▶ [EXERCISE TASKS]:
1. Answer these from the article on vegetable tempura calories:
(a) How many calories does 1 cup (63 g) of vegetable tempura average?
(b) What share of their weight can fried foods absorb in oil?
(c) What oil temperature range does the article give for a hot fry?
2. From the article on vegetable tempura calories, extract the passage between "Vegetable Tempura Calories" and "like sweet potato.", inclusive, copying it character for character.
## BEGIN EXCERPT TO READ
Vegetable tempura averages ~147 calories per 1 cup (63 g) and about 230 calories per 100 g; a 5–6 piece order is often 300–500 calories.
Crave that crackly bite? Let’s answer the big question right away: how many calories are in vegetable tempura, and what does a typical plate look like by weight and pieces? The short answer varies with batter thickness, oil uptake, and which veggies you pick, so a quick chart helps set expectations.
Vegetable Tempura Calories Per Serving Size
| Serving / Unit | Typical Weight | Calories (estimate) |
|---|---|---|
| 1 cup mixed vegetable tempura | 63 g | 147 kcal* |
| 100 g mixed vegetable tempura | 100 g | ≈230 kcal* |
| 5–6 pieces (assorted) | ~200–250 g | ~300–575 kcal* |
*Per the USDA-based MyFoodData entry for vegetable tempura, 1 cup (63 g) averages 147 kcal. Converting that to 100 g yields about 230 kcal. A multi-piece plate spans a wide range because fried foods can absorb 5–35% of their weight in oil, depending on batter and technique; see this overview of oil absorption during deep frying.
What Drives Calorie Differences
Batter Thickness And Moisture
Thicker batter adds starch and traps more oil. Veggies with more surface area or lots of inner air pockets (think onion rings or mushrooms) often carry a little more batter and oil than denser slices like sweet potato.
Frying Temperature And Timing
Quick Thermometer Check
Hot oil (about 175–190 °C / 347–374 °F) gels the starch fast and slows down oil entry. Cooler oil or long cook times let more fat move into the crust. Brief, hot fries with a wire rack drain tend to land lower on the calorie range.
## END EXCERPT TO READ
## BEGIN DATASET EXCERPT
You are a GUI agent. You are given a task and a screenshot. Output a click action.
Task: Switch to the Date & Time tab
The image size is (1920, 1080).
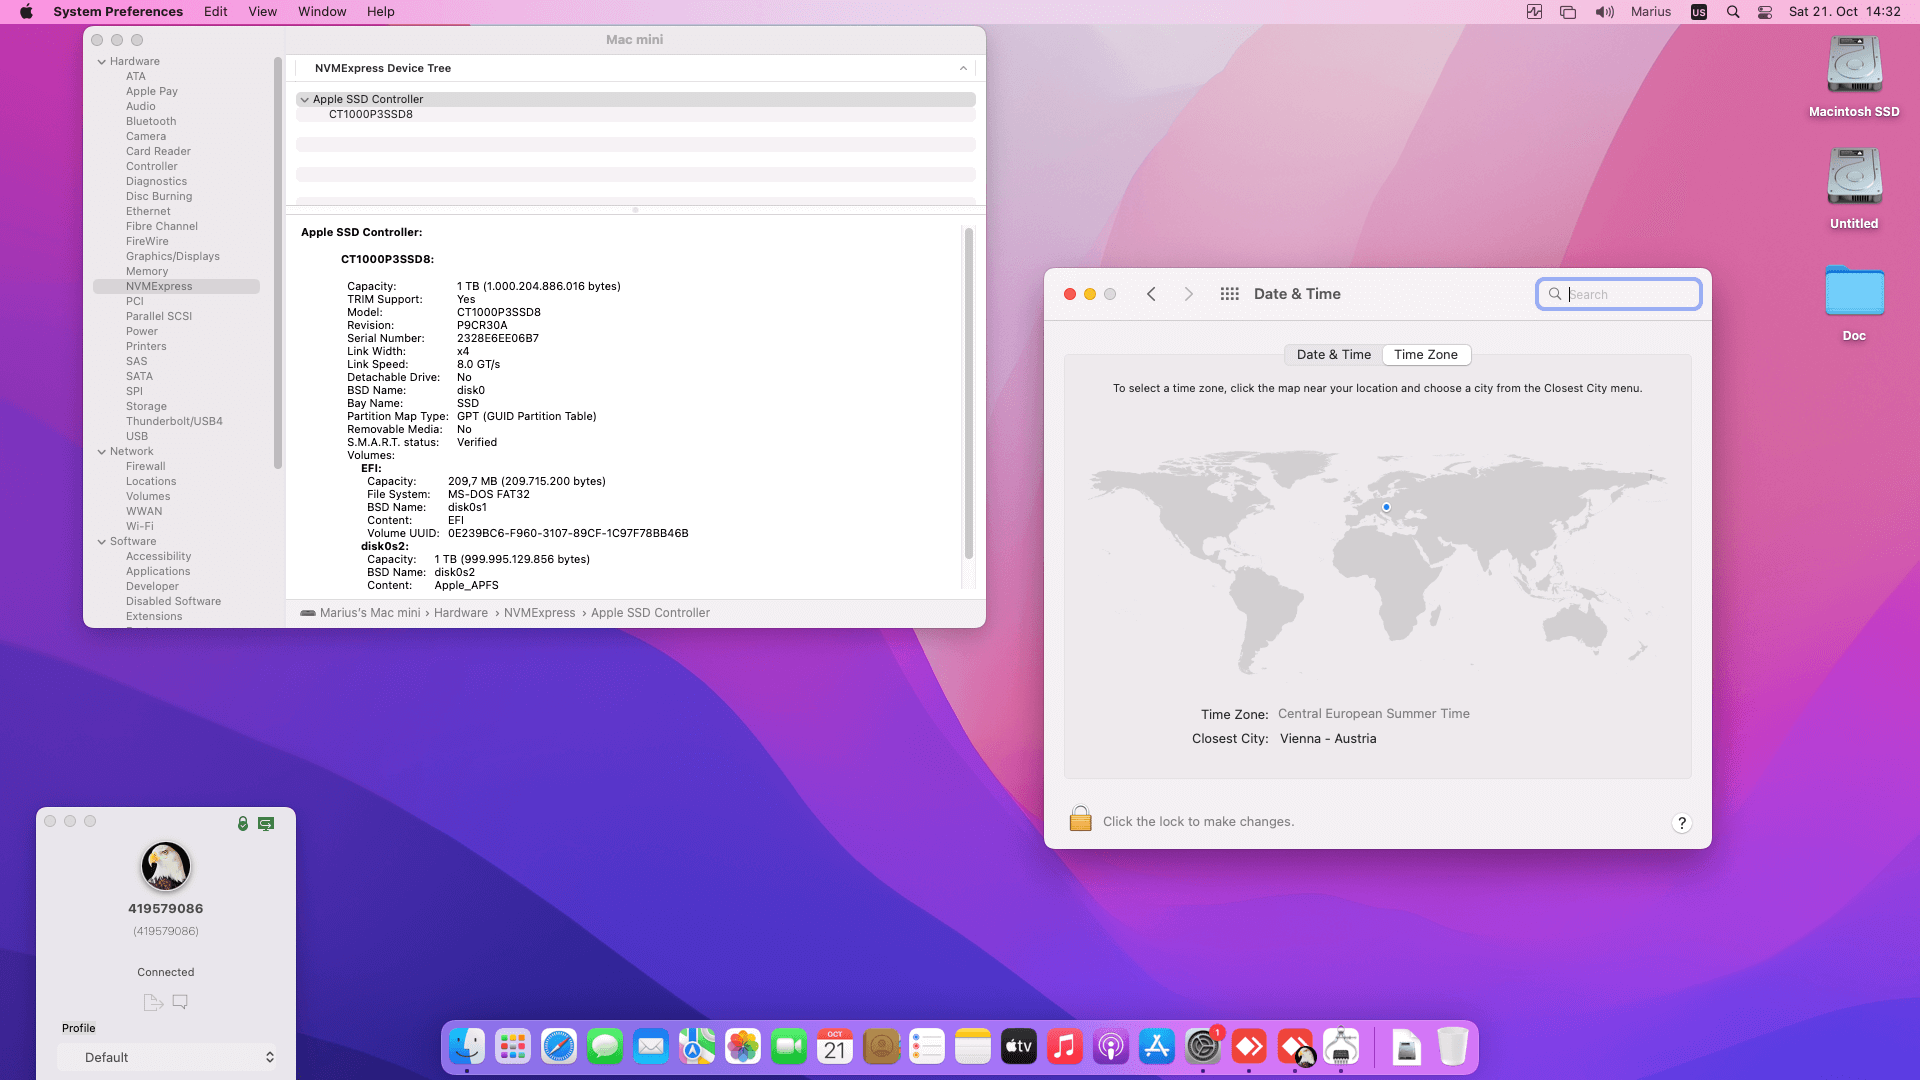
## END DATASET EXCERPT
▶ [ANSWERS TO THE TASKS]:
1.
(a) 147 calories (kcal).
(b) 5–35%.
(c) About 175–190 °C (347–374 °F).

2.
Vegetable Tempura Calories Per Serving Size
| Serving / Unit | Typical Weight | Calories (estimate) |
|---|---|---|
| 1 cup mixed vegetable tempura | 63 g | 147 kcal* |
| 100 g mixed vegetable tempura | 100 g | ≈230 kcal* |
| 5–6 pieces (assorted) | ~200–250 g | ~300–575 kcal* |
*Per the USDA-based MyFoodData entry for vegetable tempura, 1 cup (63 g) averages 147 kcal. Converting that to 100 g yields about 230 kcal. A multi-piece plate spans a wide range because fried foods can absorb 5–35% of their weight in oil, depending on batter and technique; see this overview of oil absorption during deep frying.
What Drives Calorie Differences
Batter Thickness And Moisture
Thicker batter adds starch and traps more oil. Veggies with more surface area or lots of inner air pockets (think onion rings or mushrooms) often carry a little more batter and oil than denser slices like sweet potato.